GenHOI: Towards Object-Consistent Hand-Object Interaction with Temporally Balanced and Spatially Selective Object Injection

GenHOI is a lightweight augmentation for pretrained video generation models that enhances object-consistent hand-object interaction in in-the-wild scenarios by employing Head-Sliding RoPE for temporally balanced reference injection and a two-level spatial attention gate for selective focus on interaction regions.

Xuan Huang, Mochu Xiang, Zhelun Shen, Jinbo Wu, Chenming Wu, Chen Zhao, Kaisiyuan Wang, Hang Zhou, Shanshan Liu, Haocheng Feng, Wei He, Jingdong Wang

Published 2026-03-09
📖 4 min read☕ Coffee break read

Imagine you are a director trying to film a scene where an actor picks up a specific product—say, a unique, limited-edition coffee mug—and holds it while talking.

In the real world, this is easy. But in the digital world of AI video generation, it's a nightmare. If you ask a standard AI to "make a video of a person holding a mug," it usually does one of two things:

  1. The "Glitchy" Approach: The mug looks great in the first second, but by the third second, it starts melting, changing color, or turning into a different mug entirely.
  2. The "Sticker" Approach: The AI pastes a picture of the mug onto the hand, but the hand just floats above it. There's no real interaction; the mug doesn't look like it's actually being held.

GenHOI is a new tool designed to fix exactly this problem. Think of it as a "smart editor" that plugs into existing video AI models to teach them how to handle objects correctly.

Here is how it works, using some simple analogies:

1. The Problem: The "Fading Memory"

Standard AI models have a short attention span. When they look at a reference image (the "mug" you want to use) at the start of the video, they remember it well for the first few frames. But as the video plays, that memory fades. By the end, the AI forgets what the mug looked like and starts hallucinating a new one.

2. The Solution: GenHOI's Two Superpowers

GenHOI adds two special "brain upgrades" to the AI to solve this.

Upgrade A: The "Sliding Spotlight" (Head-Sliding RoPE)

  • The Analogy: Imagine you are trying to remember a song. If you only listen to the first note once, you'll forget it by the end of the song. But if you have a chorus that repeats and shifts slightly throughout the song, you remember it perfectly.
  • How it works: Usually, the AI looks at the reference object (the mug) as if it only exists at "Time Zero." GenHOI changes this. It takes the information about the mug and "slides" it across the timeline of the video, spreading it out evenly.
  • The Result: Instead of the AI forgetting the mug after 2 seconds, the "memory" of the mug is refreshed in every single frame. The mug stays the same color, shape, and logo from start to finish, even in a long video.

Upgrade B: The "Smart Mask" (Spatial Attention Gate)

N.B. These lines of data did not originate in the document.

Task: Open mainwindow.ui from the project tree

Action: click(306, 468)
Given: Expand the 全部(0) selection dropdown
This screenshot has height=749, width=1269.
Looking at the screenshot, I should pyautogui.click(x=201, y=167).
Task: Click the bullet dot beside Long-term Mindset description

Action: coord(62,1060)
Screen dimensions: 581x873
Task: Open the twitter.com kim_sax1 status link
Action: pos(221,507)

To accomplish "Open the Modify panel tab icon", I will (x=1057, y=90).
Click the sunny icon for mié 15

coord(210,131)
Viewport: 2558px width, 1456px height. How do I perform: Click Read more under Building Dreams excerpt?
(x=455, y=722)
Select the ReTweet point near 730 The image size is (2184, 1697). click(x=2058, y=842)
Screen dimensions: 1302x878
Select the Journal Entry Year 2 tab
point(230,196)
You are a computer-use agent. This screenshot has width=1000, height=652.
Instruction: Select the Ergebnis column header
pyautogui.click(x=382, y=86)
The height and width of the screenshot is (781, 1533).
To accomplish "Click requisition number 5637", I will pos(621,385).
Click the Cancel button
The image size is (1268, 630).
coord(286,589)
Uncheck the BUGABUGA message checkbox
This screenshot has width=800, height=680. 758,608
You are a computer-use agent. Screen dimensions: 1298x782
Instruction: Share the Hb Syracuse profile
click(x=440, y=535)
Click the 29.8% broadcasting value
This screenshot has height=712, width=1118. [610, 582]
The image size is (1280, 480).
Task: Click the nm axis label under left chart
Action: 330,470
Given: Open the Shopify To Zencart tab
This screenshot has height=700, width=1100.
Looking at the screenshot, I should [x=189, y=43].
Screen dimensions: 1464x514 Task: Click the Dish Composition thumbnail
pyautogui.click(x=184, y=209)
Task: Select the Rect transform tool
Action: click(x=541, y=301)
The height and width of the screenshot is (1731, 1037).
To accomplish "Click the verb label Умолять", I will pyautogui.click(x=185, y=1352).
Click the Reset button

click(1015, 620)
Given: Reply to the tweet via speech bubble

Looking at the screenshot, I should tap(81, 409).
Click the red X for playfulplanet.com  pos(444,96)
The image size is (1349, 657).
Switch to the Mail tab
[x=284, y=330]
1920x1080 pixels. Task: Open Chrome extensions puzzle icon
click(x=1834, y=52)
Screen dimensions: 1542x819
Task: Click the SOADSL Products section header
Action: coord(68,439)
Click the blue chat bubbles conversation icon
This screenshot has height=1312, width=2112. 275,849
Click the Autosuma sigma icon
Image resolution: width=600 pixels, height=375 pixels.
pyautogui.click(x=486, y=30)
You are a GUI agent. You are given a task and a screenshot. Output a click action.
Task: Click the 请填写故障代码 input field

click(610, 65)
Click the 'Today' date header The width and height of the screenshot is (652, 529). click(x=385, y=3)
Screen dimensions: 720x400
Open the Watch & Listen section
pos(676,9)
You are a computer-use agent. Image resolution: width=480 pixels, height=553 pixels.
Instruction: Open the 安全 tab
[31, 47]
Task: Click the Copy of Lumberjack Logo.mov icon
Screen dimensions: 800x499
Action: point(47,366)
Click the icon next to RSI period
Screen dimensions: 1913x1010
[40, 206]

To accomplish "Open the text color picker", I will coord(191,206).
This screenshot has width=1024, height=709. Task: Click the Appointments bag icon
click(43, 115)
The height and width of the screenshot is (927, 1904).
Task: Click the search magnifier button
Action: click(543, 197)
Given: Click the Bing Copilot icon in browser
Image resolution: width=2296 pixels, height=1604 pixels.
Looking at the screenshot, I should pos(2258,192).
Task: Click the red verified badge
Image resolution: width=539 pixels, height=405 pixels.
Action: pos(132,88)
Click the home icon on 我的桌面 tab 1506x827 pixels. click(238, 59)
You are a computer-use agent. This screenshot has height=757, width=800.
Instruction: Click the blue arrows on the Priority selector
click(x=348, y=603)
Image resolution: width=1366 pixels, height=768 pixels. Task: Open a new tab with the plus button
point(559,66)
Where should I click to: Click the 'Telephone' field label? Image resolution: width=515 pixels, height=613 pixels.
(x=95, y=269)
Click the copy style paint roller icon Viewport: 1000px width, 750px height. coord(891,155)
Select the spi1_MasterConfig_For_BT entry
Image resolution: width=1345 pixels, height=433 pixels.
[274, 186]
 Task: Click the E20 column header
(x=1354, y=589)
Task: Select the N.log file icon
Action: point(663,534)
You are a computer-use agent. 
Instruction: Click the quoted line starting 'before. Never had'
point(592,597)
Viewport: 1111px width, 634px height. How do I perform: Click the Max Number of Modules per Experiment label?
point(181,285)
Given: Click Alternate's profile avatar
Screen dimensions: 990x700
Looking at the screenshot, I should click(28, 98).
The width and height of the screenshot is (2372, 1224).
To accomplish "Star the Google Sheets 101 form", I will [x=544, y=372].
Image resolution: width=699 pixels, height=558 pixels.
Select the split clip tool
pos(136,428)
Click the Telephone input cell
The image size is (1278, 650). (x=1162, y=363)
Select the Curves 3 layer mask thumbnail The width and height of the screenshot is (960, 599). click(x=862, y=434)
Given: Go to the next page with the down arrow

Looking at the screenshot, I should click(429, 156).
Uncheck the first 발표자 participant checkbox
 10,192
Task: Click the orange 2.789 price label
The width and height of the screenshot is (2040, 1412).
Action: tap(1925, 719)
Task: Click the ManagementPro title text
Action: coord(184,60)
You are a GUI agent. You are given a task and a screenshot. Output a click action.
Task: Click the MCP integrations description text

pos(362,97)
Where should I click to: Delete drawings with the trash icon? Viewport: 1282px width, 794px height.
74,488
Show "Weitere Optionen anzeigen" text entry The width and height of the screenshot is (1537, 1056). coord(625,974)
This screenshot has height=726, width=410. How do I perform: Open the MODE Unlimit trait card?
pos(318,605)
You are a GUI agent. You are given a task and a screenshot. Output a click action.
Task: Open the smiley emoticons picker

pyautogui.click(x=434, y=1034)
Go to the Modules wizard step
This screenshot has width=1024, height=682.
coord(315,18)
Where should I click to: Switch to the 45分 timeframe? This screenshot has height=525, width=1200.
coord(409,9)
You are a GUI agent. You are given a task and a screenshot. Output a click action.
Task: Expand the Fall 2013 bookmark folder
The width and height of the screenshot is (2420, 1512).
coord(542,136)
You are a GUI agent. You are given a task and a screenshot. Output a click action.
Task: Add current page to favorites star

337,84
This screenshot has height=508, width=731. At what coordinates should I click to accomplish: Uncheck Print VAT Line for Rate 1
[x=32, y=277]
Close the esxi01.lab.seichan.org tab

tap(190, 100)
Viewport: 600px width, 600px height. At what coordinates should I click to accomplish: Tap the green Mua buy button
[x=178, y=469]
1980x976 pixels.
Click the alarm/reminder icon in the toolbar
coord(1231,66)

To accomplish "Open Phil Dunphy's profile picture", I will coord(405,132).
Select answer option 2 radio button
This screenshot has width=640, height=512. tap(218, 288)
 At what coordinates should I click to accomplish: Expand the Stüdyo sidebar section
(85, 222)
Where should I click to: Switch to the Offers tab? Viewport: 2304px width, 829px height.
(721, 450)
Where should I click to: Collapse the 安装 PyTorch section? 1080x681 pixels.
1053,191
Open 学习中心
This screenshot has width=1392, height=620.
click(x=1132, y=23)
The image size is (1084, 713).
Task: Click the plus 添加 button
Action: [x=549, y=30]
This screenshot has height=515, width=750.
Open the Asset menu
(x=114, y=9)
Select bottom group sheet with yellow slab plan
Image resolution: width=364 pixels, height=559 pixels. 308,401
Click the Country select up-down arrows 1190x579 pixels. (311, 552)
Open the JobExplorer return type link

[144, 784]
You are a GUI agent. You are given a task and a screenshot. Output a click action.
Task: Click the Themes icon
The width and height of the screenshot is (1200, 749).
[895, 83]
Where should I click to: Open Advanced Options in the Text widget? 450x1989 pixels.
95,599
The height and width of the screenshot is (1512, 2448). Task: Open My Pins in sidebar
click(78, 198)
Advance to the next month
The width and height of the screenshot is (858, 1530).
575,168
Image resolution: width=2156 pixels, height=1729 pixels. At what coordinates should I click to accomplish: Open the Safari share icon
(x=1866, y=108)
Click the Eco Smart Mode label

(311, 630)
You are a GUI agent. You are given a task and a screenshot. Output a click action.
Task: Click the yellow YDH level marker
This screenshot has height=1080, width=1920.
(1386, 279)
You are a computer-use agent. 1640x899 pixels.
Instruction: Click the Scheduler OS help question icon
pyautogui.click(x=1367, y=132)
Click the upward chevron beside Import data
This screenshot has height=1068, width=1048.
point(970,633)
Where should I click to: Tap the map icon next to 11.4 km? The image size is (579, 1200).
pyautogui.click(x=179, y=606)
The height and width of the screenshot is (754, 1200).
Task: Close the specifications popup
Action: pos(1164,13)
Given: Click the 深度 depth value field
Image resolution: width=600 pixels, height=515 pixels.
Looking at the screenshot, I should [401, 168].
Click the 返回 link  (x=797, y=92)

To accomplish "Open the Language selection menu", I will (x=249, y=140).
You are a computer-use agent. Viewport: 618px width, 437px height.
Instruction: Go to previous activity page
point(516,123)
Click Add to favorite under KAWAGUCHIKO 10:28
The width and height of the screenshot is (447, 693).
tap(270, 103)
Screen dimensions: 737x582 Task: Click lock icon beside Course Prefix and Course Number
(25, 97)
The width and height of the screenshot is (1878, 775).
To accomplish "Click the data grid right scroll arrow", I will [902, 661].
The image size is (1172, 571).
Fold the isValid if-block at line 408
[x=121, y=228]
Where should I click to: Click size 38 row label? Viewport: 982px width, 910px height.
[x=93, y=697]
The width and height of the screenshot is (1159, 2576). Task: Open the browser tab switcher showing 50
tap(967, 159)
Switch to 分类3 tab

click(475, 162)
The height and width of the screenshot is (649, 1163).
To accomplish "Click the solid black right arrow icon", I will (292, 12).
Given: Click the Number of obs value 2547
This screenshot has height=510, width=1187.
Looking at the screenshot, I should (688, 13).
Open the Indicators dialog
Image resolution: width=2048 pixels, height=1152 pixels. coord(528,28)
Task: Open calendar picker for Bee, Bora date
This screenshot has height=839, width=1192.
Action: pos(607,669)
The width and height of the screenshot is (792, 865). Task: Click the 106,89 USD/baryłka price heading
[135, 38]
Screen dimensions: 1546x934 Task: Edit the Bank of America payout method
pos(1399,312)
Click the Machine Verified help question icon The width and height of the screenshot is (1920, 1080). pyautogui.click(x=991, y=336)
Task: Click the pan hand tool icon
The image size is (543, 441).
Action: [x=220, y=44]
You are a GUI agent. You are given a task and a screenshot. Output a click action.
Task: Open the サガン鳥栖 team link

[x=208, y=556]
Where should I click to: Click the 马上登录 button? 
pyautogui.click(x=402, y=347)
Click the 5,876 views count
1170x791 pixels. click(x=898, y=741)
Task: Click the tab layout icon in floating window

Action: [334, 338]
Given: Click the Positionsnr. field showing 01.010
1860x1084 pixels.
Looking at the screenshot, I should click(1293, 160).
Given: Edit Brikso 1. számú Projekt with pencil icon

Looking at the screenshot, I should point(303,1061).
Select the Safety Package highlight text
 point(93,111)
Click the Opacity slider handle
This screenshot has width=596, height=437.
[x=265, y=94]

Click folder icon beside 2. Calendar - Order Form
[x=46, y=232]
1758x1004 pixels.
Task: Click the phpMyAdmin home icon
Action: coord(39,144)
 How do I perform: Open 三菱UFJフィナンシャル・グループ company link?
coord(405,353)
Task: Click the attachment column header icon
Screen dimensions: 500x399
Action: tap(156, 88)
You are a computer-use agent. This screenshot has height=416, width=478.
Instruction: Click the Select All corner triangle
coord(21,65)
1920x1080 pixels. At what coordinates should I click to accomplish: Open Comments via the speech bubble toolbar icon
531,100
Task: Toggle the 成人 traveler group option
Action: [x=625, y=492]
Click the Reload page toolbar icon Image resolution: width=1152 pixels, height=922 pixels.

  • The Analogy: Imagine you are painting a picture of a person holding a cup. You want to be very careful and detailed when painting the cup and the hand holding it. But when you paint the background (the wall or the table), you don't want to accidentally smear the cup's design onto the wall.
  • How it works: GenHOI puts up a digital "fence."
    • Inside the fence (The Hand & Object): The AI is allowed to look at the reference photo and copy the mug's details perfectly.
    • Outside the fence (The Background): The AI is strictly told, "Do not look at the mug photo here." It must rely on the original video for the background.
  • The Result: The hand and mug look hyper-realistic and consistent, but the background doesn't get weird artifacts or weirdly change color because the AI got confused.

3. Why This Matters

Before GenHOI, if you wanted to make a video for an e-commerce site showing a model holding your new shoe, you'd have to film it in a studio with perfect lighting.

With GenHOI, you can take a video of a person walking down the street (even if the lighting is messy) and swap their empty hand for a video of them holding your specific shoe. The shoe will look real, stay consistent, and the hand will grip it naturally, not just float above it.

Summary

  • Old Way: The AI forgets the object halfway through the video or pastes it on like a sticker.
  • GenHOI Way: It uses a "Sliding Spotlight" to keep the object's memory fresh throughout the whole video, and a "Smart Mask" to ensure the object only affects the hand, not the background.

It's like giving the AI a pair of glasses that helps it focus on the object it needs to hold, while ignoring everything else, ensuring the object never changes its mind about what it looks like.